*Selected text*
────
For the sake of avoiding confusion, it would be useful to point out here that there were two Helene Bohnstedts in this family; Helene Hedwig Aline Bohnstedt, born 1892 and Hedwig Helene Ingeborg Bohnstedt, born 1894, both daughters of Wilhelm and Martha Bohnstedt, and younger sisters of Gottfried Bohnstedt. In this case we are talking about the older of the two, Helene Hedwig Aline.
It appears that after moving Helene married Karl Bender, a Los Angeles businessman. The Mitglieder de Bohnstedt'schen Familien-Verbandes März 1938 listed "Helene Bender geb. Bohnstedt" at 12615 Long Beach Blvd. I visited this address in Lynwood California near Los Angeles, but where this address should be there is only an asphalt parking lot. It is possible that a house or apartment building once stood there, but was removed years later.
Helene Bender, Gottfried's sister, at the Odin Street house in 1964. Picture provided by Martin Bohnstedt
Helene must still have been in Los Angeles in 1939 because she is listed in the 1939 Stammbaum as being married to Karl Bender, a "kaufmann" (businessman) in "Lynwood Cal."
Apparently Gottfried's brother, Werner, was also in Los Angeles, at least for a short time. He appears in the 1932 Los Angeles city directory, listed as an assistant manager at J.H. Weber (the noodle company). He does not appear in any other directories, and whether or not he stayed in California or moved back to Germany remains unknown.
Hans Joachim Bohnstedt was listed in the Mitglieder de Bohnstedt'schen Familien-Verbandes März 1938 as "Kaufmann (businessman Hans Joachim Bohnstedt, Los Angeles (Californien) 780 Kensington Rd." Today this address is actually designated 780 N. East Kensington Rd., and is near central Los Angeles where Hans worked for several years as an auto mechanic.
The house at this address still stands, but over the decades this neighborhood has deteriorated. However, at one time this was a fairly nice middle class neighborhood near downtown Los Angeles. Nearby this address is an area with several elegant, protected, landmark homes called the "Carroll Ave. Homes".
1. 780 N. East Kensington Road, the home address of Hans Bohnstedt in 1938
2. View of downtown Los Angeles from N. East Kensington Road
Looking through records it becomes apparent that Hans and Elsie were married in 1927 in Santa Ana, probably near Hans' brother Gottfried. Going back through the old Los Angeles City directories we first find Hans Bohnstedt listed in 1929, almost 20 years after his older brother, Gottfried, arrived in Los Angeles. He is listed as a foreman for G.W. Bohnstedt, an obvious reference to Gottfried. But he is also listed with his wife, Elsie. Although Hans must have worked for Gottfried for a short time, the next year he is listed as a "master mechanic", and the year after that, as an "auto mechanic". During these years (1929, 1930, 1931) Hans and Elsie are listed as residing at 415 S. Lake in Los Angeles. Where this address should be is in a hilly district near central downtown Los Angeles. There is no longer a house here, but a paved parking lot for a medical facility.
────
*Record extracts*

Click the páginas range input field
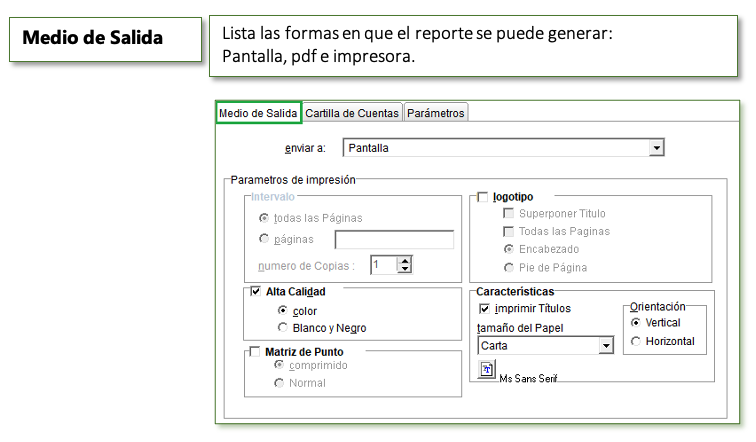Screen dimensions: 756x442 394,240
────
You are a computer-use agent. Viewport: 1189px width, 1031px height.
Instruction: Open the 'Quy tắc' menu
────
*Assignment 1*
Answer these questions from the text on the Bohnstedt family in Los Angeles.
(a) What position did Werner hold in the 1932 Los Angeles city directory, and at which company?
(b) In what year and in which city were Hans and Elsie married?
(c) What occupies the site of 415 S. Lake today?
*Assignment 2*
Write the next part of the text on the Bohnstedt family in Los Angeles, picking up after its final sentence.

*Final answer 1*
(a) He was an assistant manager at J.H. Weber, the noodle company.
(b) They were married in 1927 in Santa Ana.
(c) A paved parking lot for a medical facility.

*Final answer 2*
It is in the next year, 1932, that Hans and Elsie are first listed at 780 E. Kensington Road in Los Angeles. But as previously mentioned, the current correct street name for this location is N. East Kensington Road. In the movie Chinatown, set in 1937 Los Angeles, private detective Jake Gittes is asked to drive to 848 1/2 E. Kensington Road in Echo Park (the Echo Park area of Los Angeles). This address is actually just a few yards up the street from 780 N East Kensington Road where Hans lived from 1932 until at least 1938.
Hans is no longer listed in the Los Angeles city directories after 1933, except for one listing in 1940, and then another in 1946. Because Hans is listed with his wife Elsie as late as 1933, and because Charlotte's son, James, was born in 1932, it seems clear that Hans and Elsie were divorced sometime after 1933, and Hans later married Charlotte, who may have been widowed or divorced herself. A petition for naturalization by Elsie in 1937 lists her husband as Hans Bohnstedt. This means one of two things: either Elsie and Hans were still married (at least technically) in 1937, or Elsie lied on her petition/application, on which she listed her profession as "actress". The 1940 census does list Hans living in Beverly Hills, but no one else is listed living with him, not Elsie or anyone else, indicating that he was probably divorced or separated by this time.
Bohnstedt researcher Duane L. "Sparky" Bohnstedt remembered that Charlotte had told him that she had been married before. He also believed James' middle name may have been taken from the name of Charlotte's first husband, at least in part. Sparky acquired a clipping from a newspaper society column discussing a wedding between Baroness Charlotte von Stein and Roy Acer Ballagh in nearby Glendale California. This was Charlotte's first marriage, before Hans Bohnstedt. The date and publication are unknown, although the article was most certainly from the 1920's. A 1940 census for Los Angeles shows Roy A. Ballagh living with his wife Charlotte, and son James, seven years old. Charlotte's age is listed as "36", which is almost certainly a distortion since this would mean she was born in 1904, whereas every other record shows Charlotte being born in 1898. Did Charlotte lie about her age, either to her husband Roy, or the census taker, or both? This provides a glimpse into Charlotte's propensity for exaggeration and distortion.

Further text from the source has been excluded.